Academic association focused on surveillance

The Surveillance Studies Network (SSN) is a non-profit academic association dedicated to the study of surveillance in all its forms. It was founded in 2006 as a charitable company registered in the UK. Its purpose is to support an international, transdisciplinary academic community researching and teaching about surveillance in society. The SSN publishes the journal Surveillance & Society, holds biennial conferences, makes awards, and provides small research grants.

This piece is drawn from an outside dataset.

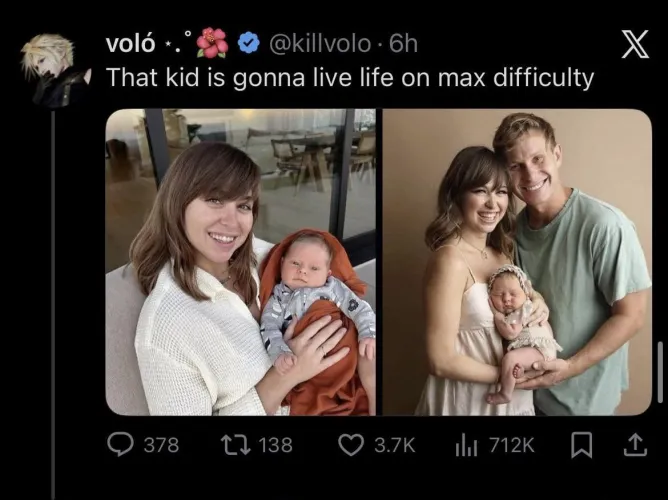Like the tweet with the heart icon

[x=351, y=445]
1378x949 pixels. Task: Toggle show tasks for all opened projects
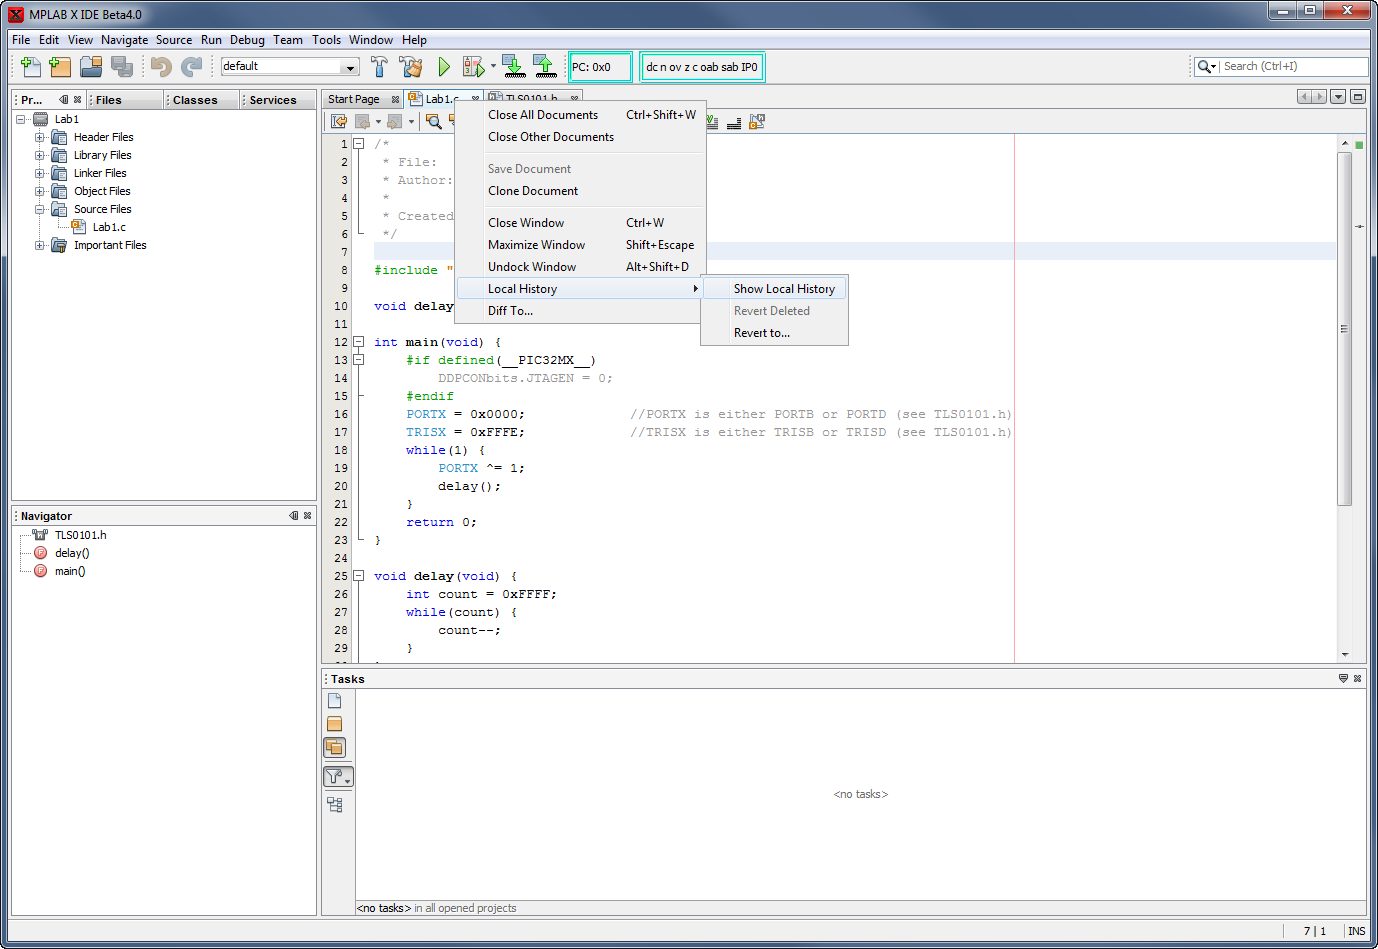click(335, 747)

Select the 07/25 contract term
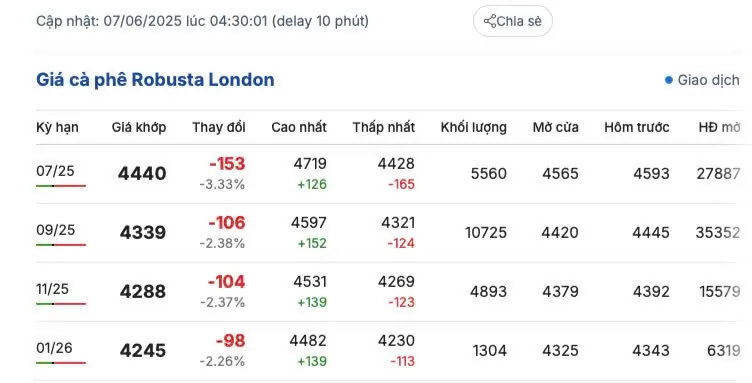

== Officers and governance ==

Current Directors include Azadeh Akbari, Julia Chan, David Murakami Wood, Bryce Newell, and Gavin Smith. Previous Directors include Rosamunde van Brakel, Kirstie Ball, Fernanda Bruno, Pete Fussey, Stephen Graham, David Lyon, Torin Monahan, Clive Norris, Joshua Reeves, Emmeline Taylor, Dean Wilson, Nils Zurawski.

== Membership ==

Membership is open to any individual interested in the study of surveillance in society.

== Publications ==

The SSN regularly publishes

- Surveillance & Society: A fully open-access academic journal published quarterly (in March, June, September, and December). It offers peer-reviewed research articles, dialogue sections on contemporary issues, interviews, and artistic presentations.
- Blink: a blog providing summaries of key articles from Surveillance & Society, interviews, research notes, and publication tips.

== Prizes and grants ==

The SSN awards a number of prizes and grants including

- Outstanding Achievement Award
- Book Prize
- Arts Prize
- Early Career Researcher Award
- Small Research Grants

== Reports ==

In 2006, the Information Commissioner's Office in the United Kingdom contracted with the Surveillance Studies Network to produce "A Report on the Surveillance Society," which was presented at the 28th International Data Protection and Privacy Commissioners' Conference in London. The report received international media attention and led to several parliamentary investigations into surveillance in the UK. In 2010, SSN updated the report, which was presented to Parliament by the UK Information Commissioner, Christopher Graham.